WHAT THE EXERCISE ASKS: Reproduce each of the following entries verbatim, with no changes.

**** THE RECORDS ****

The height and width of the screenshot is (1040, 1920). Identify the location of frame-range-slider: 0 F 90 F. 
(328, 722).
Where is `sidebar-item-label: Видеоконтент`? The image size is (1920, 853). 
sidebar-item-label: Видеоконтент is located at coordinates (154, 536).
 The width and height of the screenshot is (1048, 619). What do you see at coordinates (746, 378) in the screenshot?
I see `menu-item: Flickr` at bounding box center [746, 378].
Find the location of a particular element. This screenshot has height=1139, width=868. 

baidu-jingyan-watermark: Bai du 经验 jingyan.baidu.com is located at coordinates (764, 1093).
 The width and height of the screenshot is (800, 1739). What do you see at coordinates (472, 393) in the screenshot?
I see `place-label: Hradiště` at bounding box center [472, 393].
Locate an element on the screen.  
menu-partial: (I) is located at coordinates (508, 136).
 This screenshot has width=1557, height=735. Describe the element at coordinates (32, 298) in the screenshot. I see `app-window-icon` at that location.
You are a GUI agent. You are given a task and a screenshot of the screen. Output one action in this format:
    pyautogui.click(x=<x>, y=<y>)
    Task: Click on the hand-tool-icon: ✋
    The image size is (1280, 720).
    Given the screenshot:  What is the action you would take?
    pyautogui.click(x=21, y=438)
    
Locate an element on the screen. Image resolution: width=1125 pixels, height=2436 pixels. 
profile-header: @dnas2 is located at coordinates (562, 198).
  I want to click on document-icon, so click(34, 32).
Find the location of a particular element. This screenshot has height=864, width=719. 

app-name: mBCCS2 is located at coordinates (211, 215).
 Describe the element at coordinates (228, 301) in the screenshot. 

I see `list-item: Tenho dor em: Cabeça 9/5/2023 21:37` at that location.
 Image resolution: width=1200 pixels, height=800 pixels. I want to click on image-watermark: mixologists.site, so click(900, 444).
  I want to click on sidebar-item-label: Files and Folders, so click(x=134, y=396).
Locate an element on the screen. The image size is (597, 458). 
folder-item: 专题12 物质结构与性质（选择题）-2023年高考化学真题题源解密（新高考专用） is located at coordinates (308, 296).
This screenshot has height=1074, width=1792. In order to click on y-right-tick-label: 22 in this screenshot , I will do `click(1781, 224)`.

****

RESPONSE FOR THIS EXERCISE:
The height and width of the screenshot is (1040, 1920). Identify the location of frame-range-slider: 0 F 90 F. 
(328, 722).
Where is `sidebar-item-label: Видеоконтент`? The image size is (1920, 853). 
sidebar-item-label: Видеоконтент is located at coordinates (154, 536).
 The width and height of the screenshot is (1048, 619). What do you see at coordinates (746, 378) in the screenshot?
I see `menu-item: Flickr` at bounding box center [746, 378].
Find the location of a particular element. This screenshot has height=1139, width=868. 

baidu-jingyan-watermark: Bai du 经验 jingyan.baidu.com is located at coordinates (764, 1093).
 The width and height of the screenshot is (800, 1739). What do you see at coordinates (472, 393) in the screenshot?
I see `place-label: Hradiště` at bounding box center [472, 393].
Locate an element on the screen.  
menu-partial: (I) is located at coordinates (508, 136).
 This screenshot has width=1557, height=735. Describe the element at coordinates (32, 298) in the screenshot. I see `app-window-icon` at that location.
You are a GUI agent. You are given a task and a screenshot of the screen. Output one action in this format:
    pyautogui.click(x=<x>, y=<y>)
    Task: Click on the hand-tool-icon: ✋
    The image size is (1280, 720).
    Given the screenshot:  What is the action you would take?
    pyautogui.click(x=21, y=438)
    
Locate an element on the screen. Image resolution: width=1125 pixels, height=2436 pixels. 
profile-header: @dnas2 is located at coordinates (562, 198).
  I want to click on document-icon, so click(34, 32).
Find the location of a particular element. This screenshot has height=864, width=719. 

app-name: mBCCS2 is located at coordinates (211, 215).
 Describe the element at coordinates (228, 301) in the screenshot. 

I see `list-item: Tenho dor em: Cabeça 9/5/2023 21:37` at that location.
 Image resolution: width=1200 pixels, height=800 pixels. I want to click on image-watermark: mixologists.site, so click(900, 444).
  I want to click on sidebar-item-label: Files and Folders, so click(x=134, y=396).
Locate an element on the screen. The image size is (597, 458). 
folder-item: 专题12 物质结构与性质（选择题）-2023年高考化学真题题源解密（新高考专用） is located at coordinates (308, 296).
This screenshot has height=1074, width=1792. In order to click on y-right-tick-label: 22 in this screenshot , I will do `click(1781, 224)`.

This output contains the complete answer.